Oltmann Gruppe und Reederei Jüngerhans bringen Schwergutfrachter-Fonds
(ac) Die Oltmann Gruppe aus Leer startet ihren 228. Fonds. Dabei arbeitet sie mit der Reederei Jüngerhans aus Haren (Ems) zusammen. Der Fonds investiert in den etwa 154 Meter langen und 14.300 tdw (tons dead weight) tragenden Schwergutfrachter MS „Senda J“. Er wurde von der Reederei eigens für die spezifischen Anforderungen des Schwergut-Frachtmarktes entwickelt. So verfügt er beispielsweise über zwei Krane, die zusammen bis zu 800 Tonnen heben können. Zudem befindet sich das Deckshaus auf dem Vorschiff, so dass besonders sperrige, über das Schiff hinausragende Ladungsteile transportiert werden können. Das MS „Senda J“ wurde bereits im August 2011 in Fahrt gesetzt und verfügt über eine dreijährige Anfangsbeschäftigung für den Charterer Intermarine.
„Entgegen dem derzeitigen Trend in den meisten Bereichen der Schifffahrt rechnen Experten wie das Londoner Analysehaus Drewry bis 2015 mit einem jährlichen Wachstum von rund 11% im Segment der Projekt- und Schwergutladungen“, erläutert André Tonn, geschäftsführender Gesellschafter der Oltmann Gruppe. Stefan Jüngerhans, Geschäftsführer der Reederei Jüngerhans, ergänzt: „Gerade in den Bereichen Offshore und Energie bestehen große Wachstumspotenziale – und Überkapazitäten sind bei Schwergutschiffen kein Thema.“ Beide sind überzeugt, dass Schiffsfondsanleger die Entwicklungen der verschiedenen Schifffahrtssegmente heute sehr genau beobachten.
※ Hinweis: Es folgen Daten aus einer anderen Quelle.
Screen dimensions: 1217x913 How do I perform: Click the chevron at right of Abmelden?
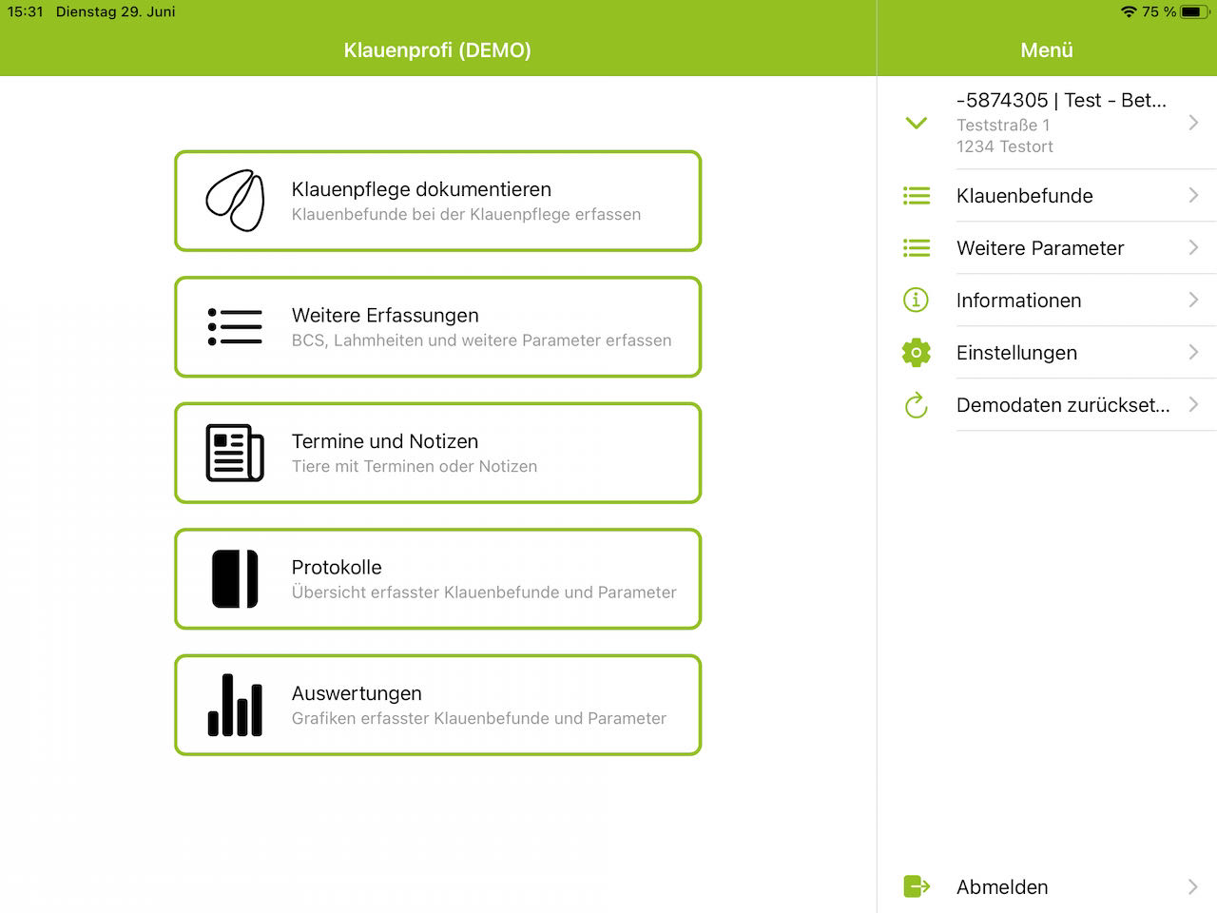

MS „Senda J“ ist der insgesamt 228. Fonds der Oltmann Gruppe und hat ein Volumen von 31,34 Mio. Euro, davon 12,32 Mio. Euro Eigenkapital. Private Anleger können sich ab mindestens 20.000 Euro beteiligen. Ein Agio wird nicht erhoben. Der Fonds hat eine geplante Laufzeit von 16 Jahren. Prognostiziert werden Ausschüttungen von 8% p. a. im Jahr 2012, steigend auf 22% p. a. ab 2027.